#### [TEXT EXTRACT]
**********

Book Review: Kingdom, Hope and the End of the World

From time to time I like to interrupt my preoccupation with my planned reading and engage with something that a friend has written, partly because it is from someone I know, and partly because the topic is so interesting. I’m also a fan of things being produced and disseminated digitally, where appropriate, so was delighted to recieve a copy of this latest Grove Booklet from and by my friend Ian Paul. Theologically, I am a charismatic, and particularly one who finds resonance in the Vineyard Movement. A key hallmark of that movement, and what I would say is a fundamental difference between us and other charismatic Christians, is our understanding of the Kingdom of God. If you’ve been around the Vineyard, or churches/movements influenced by it, I’d imagine you’d have heard the phrase ‘the now and not yet’ of the Kingdom of God. This is an eschatological framework, rooted in New Testament scholarship best exemplified by George Ladd and (differently) N.T. Wright, which seeks to make sense of the biblical stories of God’s kingdom breaking in, and the reality that it doesn’t always seem to happen.

Ian opens this little booklet with a bang, and the humble and arguably accurate observation that “many people find the subject of eschatology either baffling or exotic“. Grove Booklets, for those who haven’t encountered this form of publication before, are meant to be sane and balanced introductions to important topics. This is one in the ‘Biblical’ Series, and is a readable and comprehensive introduction to the thorny topic of the end of the world and the renewal of all things… This booklet is straightforwardly laid out – with a chapter on the Old Testament, a chapter on the Gospels and Acts, a chapter on Paul and Revelation, and a final chapter on the pastoral implications of a biblically informed theology of the Kingdom of God.

**********

#### [RAW DATA]

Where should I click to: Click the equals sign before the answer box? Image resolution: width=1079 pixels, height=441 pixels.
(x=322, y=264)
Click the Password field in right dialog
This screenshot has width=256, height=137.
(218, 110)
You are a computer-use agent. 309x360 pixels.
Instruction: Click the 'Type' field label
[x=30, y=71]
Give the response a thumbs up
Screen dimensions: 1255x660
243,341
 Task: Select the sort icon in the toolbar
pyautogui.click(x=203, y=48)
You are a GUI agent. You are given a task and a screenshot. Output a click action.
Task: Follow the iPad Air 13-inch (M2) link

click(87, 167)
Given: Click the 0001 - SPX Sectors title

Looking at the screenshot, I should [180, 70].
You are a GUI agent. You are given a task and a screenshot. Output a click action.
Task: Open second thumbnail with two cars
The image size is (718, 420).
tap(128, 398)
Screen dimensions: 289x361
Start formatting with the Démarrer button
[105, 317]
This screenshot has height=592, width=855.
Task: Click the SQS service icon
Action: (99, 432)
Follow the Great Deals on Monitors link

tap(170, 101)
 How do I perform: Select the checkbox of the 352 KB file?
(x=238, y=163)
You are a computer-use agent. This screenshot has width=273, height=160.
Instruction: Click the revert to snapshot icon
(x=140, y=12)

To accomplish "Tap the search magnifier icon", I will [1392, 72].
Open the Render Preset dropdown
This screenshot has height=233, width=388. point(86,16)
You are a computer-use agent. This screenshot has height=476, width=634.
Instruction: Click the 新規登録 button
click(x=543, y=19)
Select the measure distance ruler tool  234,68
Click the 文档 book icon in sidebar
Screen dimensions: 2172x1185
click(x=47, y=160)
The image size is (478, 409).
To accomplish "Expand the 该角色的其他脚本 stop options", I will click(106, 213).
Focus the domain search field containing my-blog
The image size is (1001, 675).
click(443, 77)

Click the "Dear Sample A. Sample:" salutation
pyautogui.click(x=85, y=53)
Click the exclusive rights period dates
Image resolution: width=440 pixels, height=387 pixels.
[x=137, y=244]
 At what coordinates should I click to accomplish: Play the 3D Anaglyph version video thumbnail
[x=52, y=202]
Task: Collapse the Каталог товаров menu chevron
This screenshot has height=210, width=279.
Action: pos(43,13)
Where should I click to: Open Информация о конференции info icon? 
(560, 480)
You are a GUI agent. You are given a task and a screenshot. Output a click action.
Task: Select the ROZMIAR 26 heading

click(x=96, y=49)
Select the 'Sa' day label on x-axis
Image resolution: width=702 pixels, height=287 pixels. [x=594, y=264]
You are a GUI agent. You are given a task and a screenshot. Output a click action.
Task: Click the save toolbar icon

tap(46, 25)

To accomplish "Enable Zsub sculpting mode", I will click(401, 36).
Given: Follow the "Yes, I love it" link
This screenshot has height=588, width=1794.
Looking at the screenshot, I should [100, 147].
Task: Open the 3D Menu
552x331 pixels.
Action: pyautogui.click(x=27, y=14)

**********

#### [WORK INSTRUCTIONS]
a – Reproduce the part of the book review starting at "Ian opens this" and ending at "theology of the Kingdom of God.".
b – Say whether each statement agrees with the book review, answering yes or no and quoting the words that decide it: (i) The booklet belongs to the 'Biblical' Series. (ii) The reviewer identifies theologically as a charismatic. (iii) The booklet's final chapter covers the Old Testament.

#### [EXERCISE ANSWERS]
a –
Ian opens this little booklet with a bang, and the humble and arguably accurate observation that “many people find the subject of eschatology either baffling or exotic“. Grove Booklets, for those who haven’t encountered this form of publication before, are meant to be sane and balanced introductions to important topics. This is one in the ‘Biblical’ Series, and is a readable and comprehensive introduction to the thorny topic of the end of the world and the renewal of all things… This booklet is straightforwardly laid out – with a chapter on the Old Testament, a chapter on the Gospels and Acts, a chapter on Paul and Revelation, and a final chapter on the pastoral implications of a biblically informed theology of the Kingdom of God.

b –
(i) Yes: "This is one in the ‘Biblical’ Series"
(ii) Yes: "Theologically, I am a charismatic"
(iii) No: "a final chapter on the pastoral implications of a biblically informed theology of the Kingdom of God"